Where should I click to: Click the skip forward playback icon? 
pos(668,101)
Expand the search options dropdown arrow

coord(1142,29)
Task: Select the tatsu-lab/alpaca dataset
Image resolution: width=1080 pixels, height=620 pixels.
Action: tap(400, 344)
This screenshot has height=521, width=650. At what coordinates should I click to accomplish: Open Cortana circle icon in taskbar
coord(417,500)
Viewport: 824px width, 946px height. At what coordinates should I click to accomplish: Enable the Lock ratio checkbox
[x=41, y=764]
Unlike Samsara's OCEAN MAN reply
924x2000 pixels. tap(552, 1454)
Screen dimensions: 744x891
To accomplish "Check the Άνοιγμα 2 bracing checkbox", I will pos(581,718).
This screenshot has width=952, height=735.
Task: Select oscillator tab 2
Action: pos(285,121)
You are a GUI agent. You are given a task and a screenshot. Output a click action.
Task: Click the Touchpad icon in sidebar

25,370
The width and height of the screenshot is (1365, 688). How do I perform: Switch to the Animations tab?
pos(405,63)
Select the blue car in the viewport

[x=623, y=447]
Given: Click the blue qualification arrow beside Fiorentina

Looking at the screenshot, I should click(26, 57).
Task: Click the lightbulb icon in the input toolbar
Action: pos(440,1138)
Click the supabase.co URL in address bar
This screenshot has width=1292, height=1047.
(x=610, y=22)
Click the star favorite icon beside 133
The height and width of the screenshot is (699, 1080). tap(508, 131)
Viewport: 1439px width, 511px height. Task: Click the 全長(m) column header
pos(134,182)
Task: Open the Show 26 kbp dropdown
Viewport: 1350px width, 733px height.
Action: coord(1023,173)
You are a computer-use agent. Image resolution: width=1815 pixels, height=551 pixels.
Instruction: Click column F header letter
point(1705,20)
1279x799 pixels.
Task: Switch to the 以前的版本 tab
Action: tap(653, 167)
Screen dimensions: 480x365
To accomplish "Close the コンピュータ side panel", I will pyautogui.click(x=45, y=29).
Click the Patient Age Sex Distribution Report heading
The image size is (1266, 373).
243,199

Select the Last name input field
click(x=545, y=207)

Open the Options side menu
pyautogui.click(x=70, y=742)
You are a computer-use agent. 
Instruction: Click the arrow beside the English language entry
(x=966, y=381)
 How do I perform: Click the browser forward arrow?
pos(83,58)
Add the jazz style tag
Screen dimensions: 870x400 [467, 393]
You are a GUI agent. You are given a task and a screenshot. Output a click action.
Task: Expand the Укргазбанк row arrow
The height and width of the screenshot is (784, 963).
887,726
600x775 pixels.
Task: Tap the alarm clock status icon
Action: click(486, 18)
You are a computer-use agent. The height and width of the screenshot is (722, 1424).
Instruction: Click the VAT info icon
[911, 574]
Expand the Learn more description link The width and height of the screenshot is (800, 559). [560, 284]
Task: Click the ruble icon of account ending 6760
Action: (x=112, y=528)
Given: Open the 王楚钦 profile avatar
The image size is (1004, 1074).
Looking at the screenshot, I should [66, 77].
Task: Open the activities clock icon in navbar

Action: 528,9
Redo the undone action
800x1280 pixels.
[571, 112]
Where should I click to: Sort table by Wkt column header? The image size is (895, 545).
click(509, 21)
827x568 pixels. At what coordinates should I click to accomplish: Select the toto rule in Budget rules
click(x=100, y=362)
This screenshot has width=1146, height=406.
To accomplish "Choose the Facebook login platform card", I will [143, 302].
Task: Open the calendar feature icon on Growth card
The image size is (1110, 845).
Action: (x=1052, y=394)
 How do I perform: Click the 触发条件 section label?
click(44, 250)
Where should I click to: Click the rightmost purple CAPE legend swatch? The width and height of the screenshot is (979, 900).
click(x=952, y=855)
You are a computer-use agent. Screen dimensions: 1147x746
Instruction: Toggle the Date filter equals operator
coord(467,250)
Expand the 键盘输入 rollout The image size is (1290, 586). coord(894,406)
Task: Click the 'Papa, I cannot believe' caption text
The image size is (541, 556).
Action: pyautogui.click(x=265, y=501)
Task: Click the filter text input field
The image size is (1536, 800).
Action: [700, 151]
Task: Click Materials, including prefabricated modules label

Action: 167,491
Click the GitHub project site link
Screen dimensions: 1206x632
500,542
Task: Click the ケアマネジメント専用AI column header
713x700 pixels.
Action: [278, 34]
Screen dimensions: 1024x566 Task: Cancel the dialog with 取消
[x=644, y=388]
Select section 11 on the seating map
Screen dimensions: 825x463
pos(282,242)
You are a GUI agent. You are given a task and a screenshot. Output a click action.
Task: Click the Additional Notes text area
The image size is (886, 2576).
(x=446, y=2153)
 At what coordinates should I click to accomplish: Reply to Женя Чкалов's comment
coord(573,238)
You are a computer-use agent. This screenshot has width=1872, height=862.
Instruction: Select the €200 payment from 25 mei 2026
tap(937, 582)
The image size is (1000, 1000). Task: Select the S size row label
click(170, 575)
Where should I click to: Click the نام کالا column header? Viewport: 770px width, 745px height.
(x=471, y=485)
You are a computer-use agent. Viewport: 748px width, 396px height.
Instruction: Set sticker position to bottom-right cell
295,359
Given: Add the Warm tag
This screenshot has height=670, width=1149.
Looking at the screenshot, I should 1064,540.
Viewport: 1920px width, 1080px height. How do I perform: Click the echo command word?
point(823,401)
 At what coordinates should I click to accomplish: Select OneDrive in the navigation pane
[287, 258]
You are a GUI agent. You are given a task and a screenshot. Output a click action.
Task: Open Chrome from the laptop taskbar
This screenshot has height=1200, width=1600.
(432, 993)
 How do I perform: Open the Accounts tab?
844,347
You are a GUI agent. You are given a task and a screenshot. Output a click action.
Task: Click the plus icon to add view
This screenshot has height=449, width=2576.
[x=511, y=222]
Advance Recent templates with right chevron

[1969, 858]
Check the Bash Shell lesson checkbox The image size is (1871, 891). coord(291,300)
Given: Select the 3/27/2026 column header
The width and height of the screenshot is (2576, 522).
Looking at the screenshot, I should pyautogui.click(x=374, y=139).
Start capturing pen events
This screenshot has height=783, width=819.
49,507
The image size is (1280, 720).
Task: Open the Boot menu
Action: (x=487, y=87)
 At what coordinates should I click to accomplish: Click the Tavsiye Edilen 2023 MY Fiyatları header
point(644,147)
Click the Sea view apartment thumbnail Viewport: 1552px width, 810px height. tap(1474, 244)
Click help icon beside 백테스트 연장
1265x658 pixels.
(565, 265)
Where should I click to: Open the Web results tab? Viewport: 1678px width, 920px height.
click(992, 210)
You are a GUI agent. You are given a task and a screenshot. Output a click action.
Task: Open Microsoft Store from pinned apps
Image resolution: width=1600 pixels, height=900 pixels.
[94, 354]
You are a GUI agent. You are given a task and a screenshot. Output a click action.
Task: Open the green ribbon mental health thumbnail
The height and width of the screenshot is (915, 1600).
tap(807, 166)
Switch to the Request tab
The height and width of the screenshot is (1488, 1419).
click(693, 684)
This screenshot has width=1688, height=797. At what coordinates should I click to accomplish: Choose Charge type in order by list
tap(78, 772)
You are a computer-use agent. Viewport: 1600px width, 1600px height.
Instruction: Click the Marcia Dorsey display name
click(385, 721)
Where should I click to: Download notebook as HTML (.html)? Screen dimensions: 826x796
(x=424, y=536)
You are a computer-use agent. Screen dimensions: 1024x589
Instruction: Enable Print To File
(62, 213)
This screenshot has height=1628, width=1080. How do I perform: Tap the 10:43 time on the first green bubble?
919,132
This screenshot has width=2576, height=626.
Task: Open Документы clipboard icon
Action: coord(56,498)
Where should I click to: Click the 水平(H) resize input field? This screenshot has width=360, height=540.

# Your goal
Each line above is to be repeated exactly.

# Reply
Where should I click to: Click the skip forward playback icon? 
pos(668,101)
Expand the search options dropdown arrow

coord(1142,29)
Task: Select the tatsu-lab/alpaca dataset
Image resolution: width=1080 pixels, height=620 pixels.
Action: tap(400, 344)
This screenshot has height=521, width=650. At what coordinates should I click to accomplish: Open Cortana circle icon in taskbar
coord(417,500)
Viewport: 824px width, 946px height. At what coordinates should I click to accomplish: Enable the Lock ratio checkbox
[x=41, y=764]
Unlike Samsara's OCEAN MAN reply
924x2000 pixels. tap(552, 1454)
Screen dimensions: 744x891
To accomplish "Check the Άνοιγμα 2 bracing checkbox", I will pos(581,718).
This screenshot has width=952, height=735.
Task: Select oscillator tab 2
Action: pos(285,121)
You are a GUI agent. You are given a task and a screenshot. Output a click action.
Task: Click the Touchpad icon in sidebar

25,370
The width and height of the screenshot is (1365, 688). How do I perform: Switch to the Animations tab?
pos(405,63)
Select the blue car in the viewport

[x=623, y=447]
Given: Click the blue qualification arrow beside Fiorentina

Looking at the screenshot, I should click(26, 57).
Task: Click the lightbulb icon in the input toolbar
Action: pos(440,1138)
Click the supabase.co URL in address bar
This screenshot has width=1292, height=1047.
(x=610, y=22)
Click the star favorite icon beside 133
The height and width of the screenshot is (699, 1080). tap(508, 131)
Viewport: 1439px width, 511px height. Task: Click the 全長(m) column header
pos(134,182)
Task: Open the Show 26 kbp dropdown
Viewport: 1350px width, 733px height.
Action: coord(1023,173)
You are a computer-use agent. Image resolution: width=1815 pixels, height=551 pixels.
Instruction: Click column F header letter
point(1705,20)
1279x799 pixels.
Task: Switch to the 以前的版本 tab
Action: tap(653, 167)
Screen dimensions: 480x365
To accomplish "Close the コンピュータ side panel", I will pyautogui.click(x=45, y=29).
Click the Patient Age Sex Distribution Report heading
The image size is (1266, 373).
243,199

Select the Last name input field
click(x=545, y=207)

Open the Options side menu
pyautogui.click(x=70, y=742)
You are a computer-use agent. 
Instruction: Click the arrow beside the English language entry
(x=966, y=381)
 How do I perform: Click the browser forward arrow?
pos(83,58)
Add the jazz style tag
Screen dimensions: 870x400 [467, 393]
You are a GUI agent. You are given a task and a screenshot. Output a click action.
Task: Expand the Укргазбанк row arrow
The height and width of the screenshot is (784, 963).
887,726
600x775 pixels.
Task: Tap the alarm clock status icon
Action: click(486, 18)
You are a computer-use agent. The height and width of the screenshot is (722, 1424).
Instruction: Click the VAT info icon
[911, 574]
Expand the Learn more description link The width and height of the screenshot is (800, 559). [560, 284]
Task: Click the ruble icon of account ending 6760
Action: (x=112, y=528)
Given: Open the 王楚钦 profile avatar
The image size is (1004, 1074).
Looking at the screenshot, I should [66, 77].
Task: Open the activities clock icon in navbar

Action: 528,9
Redo the undone action
800x1280 pixels.
[571, 112]
Where should I click to: Sort table by Wkt column header? The image size is (895, 545).
click(509, 21)
827x568 pixels. At what coordinates should I click to accomplish: Select the toto rule in Budget rules
click(x=100, y=362)
This screenshot has width=1146, height=406.
To accomplish "Choose the Facebook login platform card", I will [143, 302].
Task: Open the calendar feature icon on Growth card
The image size is (1110, 845).
Action: (x=1052, y=394)
 How do I perform: Click the 触发条件 section label?
click(44, 250)
Where should I click to: Click the rightmost purple CAPE legend swatch? The width and height of the screenshot is (979, 900).
click(x=952, y=855)
You are a computer-use agent. Screen dimensions: 1147x746
Instruction: Toggle the Date filter equals operator
coord(467,250)
Expand the 键盘输入 rollout The image size is (1290, 586). coord(894,406)
Task: Click the 'Papa, I cannot believe' caption text
The image size is (541, 556).
Action: pyautogui.click(x=265, y=501)
Task: Click the filter text input field
The image size is (1536, 800).
Action: [700, 151]
Task: Click Materials, including prefabricated modules label

Action: 167,491
Click the GitHub project site link
Screen dimensions: 1206x632
500,542
Task: Click the ケアマネジメント専用AI column header
713x700 pixels.
Action: [278, 34]
Screen dimensions: 1024x566 Task: Cancel the dialog with 取消
[x=644, y=388]
Select section 11 on the seating map
Screen dimensions: 825x463
pos(282,242)
You are a GUI agent. You are given a task and a screenshot. Output a click action.
Task: Click the Additional Notes text area
The image size is (886, 2576).
(x=446, y=2153)
 At what coordinates should I click to accomplish: Reply to Женя Чкалов's comment
coord(573,238)
You are a computer-use agent. This screenshot has width=1872, height=862.
Instruction: Select the €200 payment from 25 mei 2026
tap(937, 582)
The image size is (1000, 1000). Task: Select the S size row label
click(170, 575)
Where should I click to: Click the نام کالا column header? Viewport: 770px width, 745px height.
(x=471, y=485)
You are a computer-use agent. Viewport: 748px width, 396px height.
Instruction: Set sticker position to bottom-right cell
295,359
Given: Add the Warm tag
This screenshot has height=670, width=1149.
Looking at the screenshot, I should 1064,540.
Viewport: 1920px width, 1080px height. How do I perform: Click the echo command word?
point(823,401)
 At what coordinates should I click to accomplish: Select OneDrive in the navigation pane
[287, 258]
You are a GUI agent. You are given a task and a screenshot. Output a click action.
Task: Open Chrome from the laptop taskbar
This screenshot has height=1200, width=1600.
(432, 993)
 How do I perform: Open the Accounts tab?
844,347
You are a GUI agent. You are given a task and a screenshot. Output a click action.
Task: Click the plus icon to add view
This screenshot has height=449, width=2576.
[x=511, y=222]
Advance Recent templates with right chevron

[1969, 858]
Check the Bash Shell lesson checkbox The image size is (1871, 891). coord(291,300)
Given: Select the 3/27/2026 column header
The width and height of the screenshot is (2576, 522).
Looking at the screenshot, I should pyautogui.click(x=374, y=139).
Start capturing pen events
This screenshot has height=783, width=819.
49,507
The image size is (1280, 720).
Task: Open the Boot menu
Action: (x=487, y=87)
 At what coordinates should I click to accomplish: Click the Tavsiye Edilen 2023 MY Fiyatları header
point(644,147)
Click the Sea view apartment thumbnail Viewport: 1552px width, 810px height. tap(1474, 244)
Click help icon beside 백테스트 연장
1265x658 pixels.
(565, 265)
Where should I click to: Open the Web results tab? Viewport: 1678px width, 920px height.
click(992, 210)
You are a GUI agent. You are given a task and a screenshot. Output a click action.
Task: Open Microsoft Store from pinned apps
Image resolution: width=1600 pixels, height=900 pixels.
[94, 354]
You are a GUI agent. You are given a task and a screenshot. Output a click action.
Task: Open the green ribbon mental health thumbnail
The height and width of the screenshot is (915, 1600).
tap(807, 166)
Switch to the Request tab
The height and width of the screenshot is (1488, 1419).
click(693, 684)
This screenshot has width=1688, height=797. At what coordinates should I click to accomplish: Choose Charge type in order by list
tap(78, 772)
You are a computer-use agent. Viewport: 1600px width, 1600px height.
Instruction: Click the Marcia Dorsey display name
click(385, 721)
Where should I click to: Download notebook as HTML (.html)? Screen dimensions: 826x796
(x=424, y=536)
You are a computer-use agent. Screen dimensions: 1024x589
Instruction: Enable Print To File
(62, 213)
This screenshot has height=1628, width=1080. How do I perform: Tap the 10:43 time on the first green bubble?
919,132
This screenshot has width=2576, height=626.
Task: Open Документы clipboard icon
Action: coord(56,498)
Where should I click to: Click the 水平(H) resize input field? This screenshot has width=360, height=540.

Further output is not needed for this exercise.